**Extract:**
Preceptions of Sexuality by African Americans on Heodialysis

Stewart, Merry

Sexuality encompasses all that is male or female and all that is human. End-stage renal disease and the regimen associated with hemodialysis treatment have been particularly noted to affect one‟s sexuality. Additionally, the expression of sexuality in the context of one‟s self-identity and meaningful relationships has been suggested to influence effective adaptive behavior. Previous research related to dialysis and sexuality has focused on erectile dysfunction and treatment in males outside the United States. Little is known about the psychosocial effect of hemodialysis on sexuality – particularly in African Americans who make up a disproportionate percentage of chronic hemodialysis patients.


A middle-range model, the Sexuality Adaptation Model (SAM), derived from Roy‟s Adaptation Model is being used as a guiding framework in this qualitative descriptive study to provide an in-depth exploration of African Americans‟ perceptions of sexuality since being on dialysis. Specific aims are to identify African Americans‟ perceptions of the hemodialysis regimen on physical sexuality characteristics, personal identity, family-social roles, and intimate relationships as a man or woman.

**What needs to be done:** Reproduce the abstract on sexuality and hemodialysis from "Sexuality encompasses all" up to and including "chronic hemodialysis patients.". The lines that come next are drawn from a separate source.

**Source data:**
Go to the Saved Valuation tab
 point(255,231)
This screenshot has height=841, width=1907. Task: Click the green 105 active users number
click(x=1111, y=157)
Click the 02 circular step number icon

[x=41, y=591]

**Expected answer:**
Sexuality encompasses all that is male or female and all that is human. End-stage renal disease and the regimen associated with hemodialysis treatment have been particularly noted to affect one‟s sexuality. Additionally, the expression of sexuality in the context of one‟s self-identity and meaningful relationships has been suggested to influence effective adaptive behavior. Previous research related to dialysis and sexuality has focused on erectile dysfunction and treatment in males outside the United States. Little is known about the psychosocial effect of hemodialysis on sexuality – particularly in African Americans who make up a disproportionate percentage of chronic hemodialysis patients.